The blade servers were fairly easy to install, Anuth says. With the help of HP BladeSystem Onboard Administrator web-based management software, Anuth configured the blade enclosure and the blade servers and connected them to Pharmasset’s storage area network in just 90 minutes. Anuth purchased blade servers with no built-in hard drives; he boots off the SAN through a 4-gigabyte Fibre Channel network. The management software gave him one central view of the servers, network and SAN, making configuration easy.

The Chemistry of IT

Pharmasset has access to 250,000 research molecules through a partnership with the University of Cincinnati’s Genome Research Institute.

Using an approach known as “virtual screening,” Mosley relies on a high-powered, Linux workstation to submit jobs to the four blade servers.

The molecular modeling applications convert the 2D drawings of molecules into 3D entities that have volume and characteristics such as positive and negative charges and “greasiness.” The applications running on the servers look for compounds that have a shape similar to an enzyme’s binding cavity and the right characteristics to stick together. For example, positive will attract negative and grease attracts grease. Blocking an enzyme in this way might provide the means to inhibit viral replication.

In addition to virtual screening, Pharmasset conducts research called “high throughput screening.” In this approach, University of Cincinnati and Pharmasset researchers perform real biological testing and send their data to Microsoft Excel tables. Pharmasset then takes the data and analyzes it on its blade servers.

Investing in the technology to pursue computational chemistry is critical because it lets Pharmasset compete more effectively against other biotech firms, says Michael Sofia, Pharmasset’s vice president of chemistry.

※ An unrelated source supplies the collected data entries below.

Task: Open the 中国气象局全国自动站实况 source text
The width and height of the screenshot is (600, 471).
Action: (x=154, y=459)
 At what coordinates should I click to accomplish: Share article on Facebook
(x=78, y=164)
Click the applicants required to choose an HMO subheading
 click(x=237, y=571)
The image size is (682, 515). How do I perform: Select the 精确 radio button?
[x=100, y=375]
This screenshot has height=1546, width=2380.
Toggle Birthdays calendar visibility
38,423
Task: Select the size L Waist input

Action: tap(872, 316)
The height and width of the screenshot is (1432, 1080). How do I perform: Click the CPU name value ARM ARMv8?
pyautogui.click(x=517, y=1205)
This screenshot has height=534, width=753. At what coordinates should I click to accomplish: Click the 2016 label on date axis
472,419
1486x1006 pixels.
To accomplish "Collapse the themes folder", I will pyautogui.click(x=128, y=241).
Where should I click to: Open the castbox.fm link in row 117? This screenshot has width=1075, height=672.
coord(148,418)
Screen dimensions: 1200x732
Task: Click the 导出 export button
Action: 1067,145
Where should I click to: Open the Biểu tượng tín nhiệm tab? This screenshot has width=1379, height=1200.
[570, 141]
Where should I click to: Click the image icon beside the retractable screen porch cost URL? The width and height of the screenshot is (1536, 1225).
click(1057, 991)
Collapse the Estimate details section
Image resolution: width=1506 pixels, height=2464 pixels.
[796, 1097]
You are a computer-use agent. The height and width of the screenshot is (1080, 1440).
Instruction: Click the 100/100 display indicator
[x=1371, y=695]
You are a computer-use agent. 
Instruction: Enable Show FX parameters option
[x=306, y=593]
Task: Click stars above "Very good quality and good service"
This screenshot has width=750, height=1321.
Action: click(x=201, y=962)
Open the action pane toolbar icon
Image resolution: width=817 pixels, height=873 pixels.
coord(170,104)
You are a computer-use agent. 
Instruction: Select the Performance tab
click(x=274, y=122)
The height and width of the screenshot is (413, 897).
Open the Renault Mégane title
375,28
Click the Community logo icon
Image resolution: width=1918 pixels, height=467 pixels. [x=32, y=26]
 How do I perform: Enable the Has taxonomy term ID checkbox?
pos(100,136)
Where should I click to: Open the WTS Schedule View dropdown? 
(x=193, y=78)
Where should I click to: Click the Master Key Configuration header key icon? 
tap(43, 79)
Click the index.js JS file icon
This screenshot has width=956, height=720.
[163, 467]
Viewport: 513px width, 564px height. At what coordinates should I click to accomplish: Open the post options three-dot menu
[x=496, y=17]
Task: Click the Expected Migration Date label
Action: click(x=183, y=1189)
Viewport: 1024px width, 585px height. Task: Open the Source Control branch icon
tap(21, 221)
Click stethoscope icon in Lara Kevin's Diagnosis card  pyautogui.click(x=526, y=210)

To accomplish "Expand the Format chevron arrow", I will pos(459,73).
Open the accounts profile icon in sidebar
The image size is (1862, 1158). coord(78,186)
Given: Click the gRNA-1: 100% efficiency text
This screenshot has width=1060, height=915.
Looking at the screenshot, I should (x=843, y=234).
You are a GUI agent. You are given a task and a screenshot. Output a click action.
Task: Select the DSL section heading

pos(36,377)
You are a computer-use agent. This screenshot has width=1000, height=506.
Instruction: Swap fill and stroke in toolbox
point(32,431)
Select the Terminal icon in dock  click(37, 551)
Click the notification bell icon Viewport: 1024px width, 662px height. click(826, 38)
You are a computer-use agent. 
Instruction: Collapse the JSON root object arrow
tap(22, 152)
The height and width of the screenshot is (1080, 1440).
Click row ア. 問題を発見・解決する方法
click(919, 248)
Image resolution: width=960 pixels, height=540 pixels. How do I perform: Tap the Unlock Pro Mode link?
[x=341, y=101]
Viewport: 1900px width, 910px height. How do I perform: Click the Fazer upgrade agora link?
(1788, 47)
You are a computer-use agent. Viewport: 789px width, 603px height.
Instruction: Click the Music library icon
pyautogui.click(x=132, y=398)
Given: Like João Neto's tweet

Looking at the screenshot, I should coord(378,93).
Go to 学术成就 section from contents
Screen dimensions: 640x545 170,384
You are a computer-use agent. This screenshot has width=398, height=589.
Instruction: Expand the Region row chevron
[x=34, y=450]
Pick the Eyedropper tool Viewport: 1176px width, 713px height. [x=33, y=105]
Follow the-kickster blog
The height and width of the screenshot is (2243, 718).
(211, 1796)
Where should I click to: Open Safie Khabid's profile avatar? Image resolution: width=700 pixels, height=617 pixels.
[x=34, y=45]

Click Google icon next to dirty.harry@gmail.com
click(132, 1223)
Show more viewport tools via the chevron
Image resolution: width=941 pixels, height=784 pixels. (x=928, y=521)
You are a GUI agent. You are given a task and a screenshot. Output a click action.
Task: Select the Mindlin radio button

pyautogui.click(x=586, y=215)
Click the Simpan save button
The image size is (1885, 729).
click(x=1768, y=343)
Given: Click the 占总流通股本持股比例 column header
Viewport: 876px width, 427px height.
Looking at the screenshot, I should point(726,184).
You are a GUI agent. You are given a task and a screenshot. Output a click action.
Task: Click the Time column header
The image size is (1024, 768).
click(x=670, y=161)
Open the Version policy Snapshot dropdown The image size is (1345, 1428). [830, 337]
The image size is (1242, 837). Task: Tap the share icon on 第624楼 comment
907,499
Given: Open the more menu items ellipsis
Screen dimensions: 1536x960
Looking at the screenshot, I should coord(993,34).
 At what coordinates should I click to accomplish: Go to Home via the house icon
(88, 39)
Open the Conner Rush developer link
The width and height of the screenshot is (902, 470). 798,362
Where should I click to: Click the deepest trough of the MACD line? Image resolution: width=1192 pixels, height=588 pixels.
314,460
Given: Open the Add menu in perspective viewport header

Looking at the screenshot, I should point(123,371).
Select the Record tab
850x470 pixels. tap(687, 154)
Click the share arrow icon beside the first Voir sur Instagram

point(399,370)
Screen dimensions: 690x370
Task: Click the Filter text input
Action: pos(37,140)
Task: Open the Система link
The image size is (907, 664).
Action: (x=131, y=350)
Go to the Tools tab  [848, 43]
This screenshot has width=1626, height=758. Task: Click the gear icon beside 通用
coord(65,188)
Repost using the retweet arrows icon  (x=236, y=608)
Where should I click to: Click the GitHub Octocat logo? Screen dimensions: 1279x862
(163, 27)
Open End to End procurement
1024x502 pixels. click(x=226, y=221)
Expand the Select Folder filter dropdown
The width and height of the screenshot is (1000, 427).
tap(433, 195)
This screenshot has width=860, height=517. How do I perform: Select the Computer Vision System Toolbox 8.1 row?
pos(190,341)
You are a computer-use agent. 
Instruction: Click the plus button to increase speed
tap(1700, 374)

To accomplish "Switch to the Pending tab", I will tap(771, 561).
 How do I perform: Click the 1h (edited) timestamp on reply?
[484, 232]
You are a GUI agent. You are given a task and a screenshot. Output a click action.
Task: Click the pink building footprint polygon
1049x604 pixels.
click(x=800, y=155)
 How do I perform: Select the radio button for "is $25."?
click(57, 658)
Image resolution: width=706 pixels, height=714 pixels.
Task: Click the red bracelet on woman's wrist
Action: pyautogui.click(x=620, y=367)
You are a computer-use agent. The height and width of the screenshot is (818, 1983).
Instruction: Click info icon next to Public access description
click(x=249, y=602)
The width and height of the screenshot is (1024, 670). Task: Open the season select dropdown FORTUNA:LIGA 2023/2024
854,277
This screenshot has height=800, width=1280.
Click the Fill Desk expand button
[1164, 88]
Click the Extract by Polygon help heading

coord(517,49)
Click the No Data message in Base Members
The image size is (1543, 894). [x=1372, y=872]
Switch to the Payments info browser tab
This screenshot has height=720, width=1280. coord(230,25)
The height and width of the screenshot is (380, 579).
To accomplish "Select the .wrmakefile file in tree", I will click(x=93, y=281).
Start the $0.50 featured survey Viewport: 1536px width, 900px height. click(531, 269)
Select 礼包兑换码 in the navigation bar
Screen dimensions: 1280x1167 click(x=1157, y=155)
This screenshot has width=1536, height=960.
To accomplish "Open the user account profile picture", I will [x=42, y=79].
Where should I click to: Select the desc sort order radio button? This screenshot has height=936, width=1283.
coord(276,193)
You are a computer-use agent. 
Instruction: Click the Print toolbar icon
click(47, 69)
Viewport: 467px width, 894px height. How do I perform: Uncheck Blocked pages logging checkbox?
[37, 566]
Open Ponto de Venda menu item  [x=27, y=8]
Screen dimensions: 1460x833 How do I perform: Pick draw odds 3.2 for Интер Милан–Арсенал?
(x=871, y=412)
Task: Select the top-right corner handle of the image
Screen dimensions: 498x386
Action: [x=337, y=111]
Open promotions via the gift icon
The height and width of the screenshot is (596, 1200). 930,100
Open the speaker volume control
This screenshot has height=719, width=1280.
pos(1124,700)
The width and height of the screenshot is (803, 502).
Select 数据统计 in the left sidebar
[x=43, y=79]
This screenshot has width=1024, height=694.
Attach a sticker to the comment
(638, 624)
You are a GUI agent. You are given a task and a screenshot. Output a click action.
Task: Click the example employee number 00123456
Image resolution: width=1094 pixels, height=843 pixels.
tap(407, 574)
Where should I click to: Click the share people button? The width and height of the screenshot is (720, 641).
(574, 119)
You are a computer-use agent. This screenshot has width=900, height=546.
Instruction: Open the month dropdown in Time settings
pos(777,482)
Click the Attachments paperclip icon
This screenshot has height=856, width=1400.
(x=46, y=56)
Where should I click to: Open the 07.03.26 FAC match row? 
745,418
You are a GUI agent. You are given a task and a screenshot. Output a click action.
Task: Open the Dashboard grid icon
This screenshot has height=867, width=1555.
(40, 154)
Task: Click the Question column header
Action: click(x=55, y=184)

1.2 million Americans have a chronic Hepatitis B infection, while about 3.2 million have a chronic Hepatitis C infection.
Source: Centers for Disease Control and Prevention

“We need to assess the data and pick the most promising compounds for another round of intensive testing,” explains Sofia. “To accomplish this, we need a significant amount of computing horsepower.”

Pharmasset relies on technology throughout its organization. Chemists, biologists and research assistants perform lab experiments using instruments directly connected to standard PCs, so results are immediately transferred to databases on the company’s SAN. The data is stored in a central location so researchers can analyze it and share it with colleagues.

To better protect the company’s intellectual property, Anuth deployed two-factor authentication for remote users. Teleworkers and road warriors have been given key fobs that provide randomly generated authentication codes that change every minute. The users type in the code to access the company’s VPN. For disaster recovery, the company backs up data to disk and then spools it to a 14-tape library.

Anuth, who joined the company in 2005, has new tech projects in the planning stages, including a move to Voice over IP and server virtualization. He hopes to consolidate his 12 e-mail, file-and-print and database servers down to three or four physical servers. As the company grows and needs new applications, virtualization will let Anuth quickly deploy new applications and meet the company’s needs without having to purchase additional servers or build out a larger data center.

If the Hepatitis B drug’s clinical trials end by 2009 with good results, and the FDA approves the drug by 2010, then the company can release the product in late 2010 or early 2011, says Adam Cutler, managing director of life sciences at financial services firm Canaccord Adams in New York.

In fact, in a recent report, Thomas Russo, senior analyst with financial management firm Robert W. Baird, wrote that Pharmasset’s Hepatitis B drug was a “potential game changer” in the industry and that tests to date show “that it can take a place among the most potent agents on the market.”

“Earlier-stage drug companies need to strike partnerships with larger companies to help them spread some of the risk,” Cutler explains. “The trick is to spread risk, validate their R&D success by partnering with a larger company, but not give away the farm. Pharmasset has done that with a nice deal with Roche.”